Maintenance therapy is an important approach for improving the outcomes of patients with cancer who receive certain lines of chemotherapy to prolong the duration of therapy to control long-term cancer growth. The phase III CAIRO3 trial explored the efficacy of maintenance therapy with capecitabine plus bevacizumab, compared with the observation group in patients who achieve at least stable disease after six cycles (18 weeks) of induction therapy with capecitabine, oxaliplatin and bevacizumab (CAPOX-B) [16]. The conclusion drawn from this trial was that maintenance therapy significantly delayed tumor progression and did not compromise a patient’s quality of life. However, the effect of cetuximab-based maintenance therapy has not been conclusively investigated.

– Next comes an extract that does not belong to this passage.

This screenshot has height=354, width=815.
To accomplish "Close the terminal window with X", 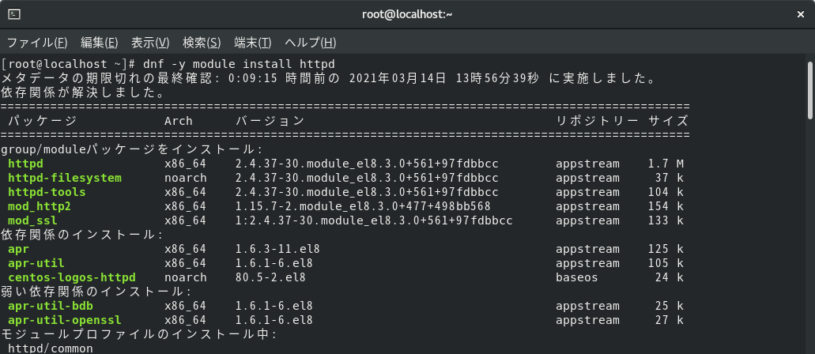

According to the findings of the CAIRO3 trial, we tested here the efficacy of maintenance therapy using cetuximab and capecitabine and found further shrinkage of metastatic lesions after two cycles. The disease progressed after 10 months of maintenance therapy, suggesting that in addition to rechallenge, maintenance treatment with a cetuximab-based regimen may potentially benefit the patient. Further validation and optimization of this strategy with more patients should be conducted.

Optimizing the sequence of administration of cetuximab and bevacizumab may influence overall survival, because the CRYSTALY and FIRE-3 trials found that early tumor shrinkage was more likely to occur after cetuximab treatment that improves the R0 removal rate of the tumor [4, 12]. Further, single-agent maintenance therapy using cetuximab should be evaluated to determine the efficacy of cetuximab in patients treated with FOLFIRI, as reported in the MACRO-II trial, which found that cetuximab alone achieves similar benefits with fewer side-effects compared with mFOLFOX plus cetuximab [17]. Moreover, it will likely be informative to evaluate the tumor response to reintroduction of FOLFIRI plus cetuximab when maintenance therapy fails, as indicated by the reintroduction of CAPOX-B in the CAIRO-3 trial [16].

A recent complete exome sequencing study identified mutations in ERBB2, EGFR, FGFR1, PDGFRA and MAP2K1 as potential drivers of resistance to EGFR-targeted therapies [18]. Therefore, it may be useful to determine the efficacies of approaches that target these genes in combination with cetuximab for rechallenge and maintenance treatment.

The patient died more than one year before the preparation of this manuscript. The subsequent emergence of new treatments has provided more options for patients with similar characteristics to the present patient. For example, trifluridine-tipiracil (TAS-102) is approved by the FDA, and in the treatment of refractory colorectal cancer, the median overall survival improved from 5.3 months with placebo to 7.1 months with TAS-102 [19]. Pembrolizumab is active in patients with mismatch repair-deficient colorectal cancer (response rate, 40%; 95% confidence interval, 12 – 74%) [20]. These regimens may achieve better outcomes.

Conclusion

Rechallenge with cetuximab and FOLFIRI may be effective for treating patients with mCRC, and subsequent maintenance therapy with cetuximab and capecitabine may provide an option for selected patients.